_REQUIRED WORK_:
The entries that follow are to be duplicated in full, character for character.

_MATERIAL TO PROCESS_:
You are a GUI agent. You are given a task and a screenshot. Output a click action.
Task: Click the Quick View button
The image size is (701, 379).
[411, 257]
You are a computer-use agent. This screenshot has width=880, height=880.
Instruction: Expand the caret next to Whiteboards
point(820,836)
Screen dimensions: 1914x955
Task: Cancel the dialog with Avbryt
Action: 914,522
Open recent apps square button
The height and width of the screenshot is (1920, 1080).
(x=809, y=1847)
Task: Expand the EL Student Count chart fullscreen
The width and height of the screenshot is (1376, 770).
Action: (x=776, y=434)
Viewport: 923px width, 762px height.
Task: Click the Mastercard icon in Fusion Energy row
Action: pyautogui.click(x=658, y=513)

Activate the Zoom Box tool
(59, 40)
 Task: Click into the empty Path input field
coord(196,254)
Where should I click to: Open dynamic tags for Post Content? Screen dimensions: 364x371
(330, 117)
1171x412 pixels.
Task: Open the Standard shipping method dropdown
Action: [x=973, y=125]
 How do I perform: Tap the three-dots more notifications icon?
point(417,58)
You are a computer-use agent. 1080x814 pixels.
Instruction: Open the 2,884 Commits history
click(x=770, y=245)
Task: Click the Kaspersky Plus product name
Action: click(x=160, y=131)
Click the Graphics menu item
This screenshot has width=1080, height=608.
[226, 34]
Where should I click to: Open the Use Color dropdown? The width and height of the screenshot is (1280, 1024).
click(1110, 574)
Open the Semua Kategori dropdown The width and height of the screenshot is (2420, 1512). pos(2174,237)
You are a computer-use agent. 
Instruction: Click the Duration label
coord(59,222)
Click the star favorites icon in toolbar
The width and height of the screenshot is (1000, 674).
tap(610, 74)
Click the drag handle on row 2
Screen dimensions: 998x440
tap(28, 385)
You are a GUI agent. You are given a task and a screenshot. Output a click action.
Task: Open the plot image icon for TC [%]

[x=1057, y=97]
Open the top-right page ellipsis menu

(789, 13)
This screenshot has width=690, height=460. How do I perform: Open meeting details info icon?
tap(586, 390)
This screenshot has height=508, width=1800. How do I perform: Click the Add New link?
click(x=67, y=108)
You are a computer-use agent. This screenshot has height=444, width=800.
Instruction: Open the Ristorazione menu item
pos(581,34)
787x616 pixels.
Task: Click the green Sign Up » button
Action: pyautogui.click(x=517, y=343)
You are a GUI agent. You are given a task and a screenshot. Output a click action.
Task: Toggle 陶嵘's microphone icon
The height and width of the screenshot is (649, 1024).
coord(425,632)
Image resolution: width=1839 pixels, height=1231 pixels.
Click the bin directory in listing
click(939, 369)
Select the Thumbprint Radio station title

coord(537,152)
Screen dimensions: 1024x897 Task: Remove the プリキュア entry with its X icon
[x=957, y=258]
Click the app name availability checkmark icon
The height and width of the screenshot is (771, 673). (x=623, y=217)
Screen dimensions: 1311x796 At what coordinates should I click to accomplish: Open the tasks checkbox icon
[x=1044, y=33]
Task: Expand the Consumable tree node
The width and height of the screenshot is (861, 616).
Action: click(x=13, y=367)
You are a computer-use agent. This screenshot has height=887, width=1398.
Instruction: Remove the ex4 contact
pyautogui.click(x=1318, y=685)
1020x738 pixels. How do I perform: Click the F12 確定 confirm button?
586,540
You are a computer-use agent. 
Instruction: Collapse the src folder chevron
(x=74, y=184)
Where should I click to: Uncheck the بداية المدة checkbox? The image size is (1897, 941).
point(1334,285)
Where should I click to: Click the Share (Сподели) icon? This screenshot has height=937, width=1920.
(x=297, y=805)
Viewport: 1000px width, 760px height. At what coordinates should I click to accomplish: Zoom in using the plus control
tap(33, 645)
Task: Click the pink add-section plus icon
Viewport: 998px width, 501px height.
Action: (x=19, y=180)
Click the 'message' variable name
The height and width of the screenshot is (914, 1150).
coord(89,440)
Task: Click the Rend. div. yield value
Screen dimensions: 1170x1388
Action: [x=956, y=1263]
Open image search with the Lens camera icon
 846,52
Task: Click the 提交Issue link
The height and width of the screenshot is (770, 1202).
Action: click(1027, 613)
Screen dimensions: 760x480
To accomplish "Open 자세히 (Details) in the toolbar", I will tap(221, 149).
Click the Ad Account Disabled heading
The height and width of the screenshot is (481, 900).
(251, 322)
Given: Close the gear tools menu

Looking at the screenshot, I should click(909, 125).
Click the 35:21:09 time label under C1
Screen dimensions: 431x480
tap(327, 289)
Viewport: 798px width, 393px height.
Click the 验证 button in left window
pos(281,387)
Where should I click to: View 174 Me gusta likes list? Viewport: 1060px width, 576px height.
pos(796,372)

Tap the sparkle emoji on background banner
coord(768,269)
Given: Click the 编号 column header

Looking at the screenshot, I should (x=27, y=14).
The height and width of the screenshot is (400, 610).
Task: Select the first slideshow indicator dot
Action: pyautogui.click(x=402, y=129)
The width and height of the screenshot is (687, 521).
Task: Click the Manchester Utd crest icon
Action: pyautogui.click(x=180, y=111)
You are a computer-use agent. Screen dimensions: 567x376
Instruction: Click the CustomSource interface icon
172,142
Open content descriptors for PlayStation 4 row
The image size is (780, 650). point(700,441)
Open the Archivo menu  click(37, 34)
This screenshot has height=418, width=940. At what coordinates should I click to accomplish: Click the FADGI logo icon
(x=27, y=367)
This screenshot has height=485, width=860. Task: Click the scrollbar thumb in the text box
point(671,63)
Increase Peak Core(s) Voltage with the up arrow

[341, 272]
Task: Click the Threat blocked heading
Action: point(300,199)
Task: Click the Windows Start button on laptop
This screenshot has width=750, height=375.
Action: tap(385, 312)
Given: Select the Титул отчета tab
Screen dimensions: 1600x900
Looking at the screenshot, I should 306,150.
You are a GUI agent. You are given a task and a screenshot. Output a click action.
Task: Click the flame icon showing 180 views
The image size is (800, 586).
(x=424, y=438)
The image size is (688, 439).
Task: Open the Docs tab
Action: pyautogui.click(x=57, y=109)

_EXERCISE SOLUTION_:
You are a GUI agent. You are given a task and a screenshot. Output a click action.
Task: Click the Quick View button
The image size is (701, 379).
[411, 257]
You are a computer-use agent. This screenshot has width=880, height=880.
Instruction: Expand the caret next to Whiteboards
point(820,836)
Screen dimensions: 1914x955
Task: Cancel the dialog with Avbryt
Action: 914,522
Open recent apps square button
The height and width of the screenshot is (1920, 1080).
(x=809, y=1847)
Task: Expand the EL Student Count chart fullscreen
The width and height of the screenshot is (1376, 770).
Action: (x=776, y=434)
Viewport: 923px width, 762px height.
Task: Click the Mastercard icon in Fusion Energy row
Action: pyautogui.click(x=658, y=513)

Activate the Zoom Box tool
(59, 40)
 Task: Click into the empty Path input field
coord(196,254)
Where should I click to: Open dynamic tags for Post Content? Screen dimensions: 364x371
(330, 117)
1171x412 pixels.
Task: Open the Standard shipping method dropdown
Action: [x=973, y=125]
 How do I perform: Tap the three-dots more notifications icon?
point(417,58)
You are a computer-use agent. 1080x814 pixels.
Instruction: Open the 2,884 Commits history
click(x=770, y=245)
Task: Click the Kaspersky Plus product name
Action: click(x=160, y=131)
Click the Graphics menu item
This screenshot has width=1080, height=608.
[226, 34]
Where should I click to: Open the Use Color dropdown? The width and height of the screenshot is (1280, 1024).
click(1110, 574)
Open the Semua Kategori dropdown The width and height of the screenshot is (2420, 1512). pos(2174,237)
You are a computer-use agent. 
Instruction: Click the Duration label
coord(59,222)
Click the star favorites icon in toolbar
The width and height of the screenshot is (1000, 674).
tap(610, 74)
Click the drag handle on row 2
Screen dimensions: 998x440
tap(28, 385)
You are a GUI agent. You are given a task and a screenshot. Output a click action.
Task: Open the plot image icon for TC [%]

[x=1057, y=97]
Open the top-right page ellipsis menu

(789, 13)
This screenshot has width=690, height=460. How do I perform: Open meeting details info icon?
tap(586, 390)
This screenshot has height=508, width=1800. How do I perform: Click the Add New link?
click(x=67, y=108)
You are a computer-use agent. This screenshot has height=444, width=800.
Instruction: Open the Ristorazione menu item
pos(581,34)
787x616 pixels.
Task: Click the green Sign Up » button
Action: pyautogui.click(x=517, y=343)
You are a GUI agent. You are given a task and a screenshot. Output a click action.
Task: Toggle 陶嵘's microphone icon
The height and width of the screenshot is (649, 1024).
coord(425,632)
Image resolution: width=1839 pixels, height=1231 pixels.
Click the bin directory in listing
click(939, 369)
Select the Thumbprint Radio station title

coord(537,152)
Screen dimensions: 1024x897 Task: Remove the プリキュア entry with its X icon
[x=957, y=258]
Click the app name availability checkmark icon
The height and width of the screenshot is (771, 673). (x=623, y=217)
Screen dimensions: 1311x796 At what coordinates should I click to accomplish: Open the tasks checkbox icon
[x=1044, y=33]
Task: Expand the Consumable tree node
The width and height of the screenshot is (861, 616).
Action: click(x=13, y=367)
You are a computer-use agent. This screenshot has height=887, width=1398.
Instruction: Remove the ex4 contact
pyautogui.click(x=1318, y=685)
1020x738 pixels. How do I perform: Click the F12 確定 confirm button?
586,540
You are a computer-use agent. 
Instruction: Collapse the src folder chevron
(x=74, y=184)
Where should I click to: Uncheck the بداية المدة checkbox? The image size is (1897, 941).
point(1334,285)
Where should I click to: Click the Share (Сподели) icon? This screenshot has height=937, width=1920.
(x=297, y=805)
Viewport: 1000px width, 760px height. At what coordinates should I click to accomplish: Zoom in using the plus control
tap(33, 645)
Task: Click the pink add-section plus icon
Viewport: 998px width, 501px height.
Action: (x=19, y=180)
Click the 'message' variable name
The height and width of the screenshot is (914, 1150).
coord(89,440)
Task: Click the Rend. div. yield value
Screen dimensions: 1170x1388
Action: [x=956, y=1263]
Open image search with the Lens camera icon
 846,52
Task: Click the 提交Issue link
The height and width of the screenshot is (770, 1202).
Action: click(1027, 613)
Screen dimensions: 760x480
To accomplish "Open 자세히 (Details) in the toolbar", I will tap(221, 149).
Click the Ad Account Disabled heading
The height and width of the screenshot is (481, 900).
(251, 322)
Given: Close the gear tools menu

Looking at the screenshot, I should click(909, 125).
Click the 35:21:09 time label under C1
Screen dimensions: 431x480
tap(327, 289)
Viewport: 798px width, 393px height.
Click the 验证 button in left window
pos(281,387)
Where should I click to: View 174 Me gusta likes list? Viewport: 1060px width, 576px height.
pos(796,372)

Tap the sparkle emoji on background banner
coord(768,269)
Given: Click the 编号 column header

Looking at the screenshot, I should (x=27, y=14).
The height and width of the screenshot is (400, 610).
Task: Select the first slideshow indicator dot
Action: pyautogui.click(x=402, y=129)
The width and height of the screenshot is (687, 521).
Task: Click the Manchester Utd crest icon
Action: pyautogui.click(x=180, y=111)
You are a computer-use agent. Screen dimensions: 567x376
Instruction: Click the CustomSource interface icon
172,142
Open content descriptors for PlayStation 4 row
The image size is (780, 650). point(700,441)
Open the Archivo menu  click(37, 34)
This screenshot has height=418, width=940. At what coordinates should I click to accomplish: Click the FADGI logo icon
(x=27, y=367)
This screenshot has height=485, width=860. Task: Click the scrollbar thumb in the text box
point(671,63)
Increase Peak Core(s) Voltage with the up arrow

[341, 272]
Task: Click the Threat blocked heading
Action: point(300,199)
Task: Click the Windows Start button on laptop
This screenshot has width=750, height=375.
Action: tap(385, 312)
Given: Select the Титул отчета tab
Screen dimensions: 1600x900
Looking at the screenshot, I should 306,150.
You are a GUI agent. You are given a task and a screenshot. Output a click action.
Task: Click the flame icon showing 180 views
The image size is (800, 586).
(x=424, y=438)
The image size is (688, 439).
Task: Open the Docs tab
Action: pyautogui.click(x=57, y=109)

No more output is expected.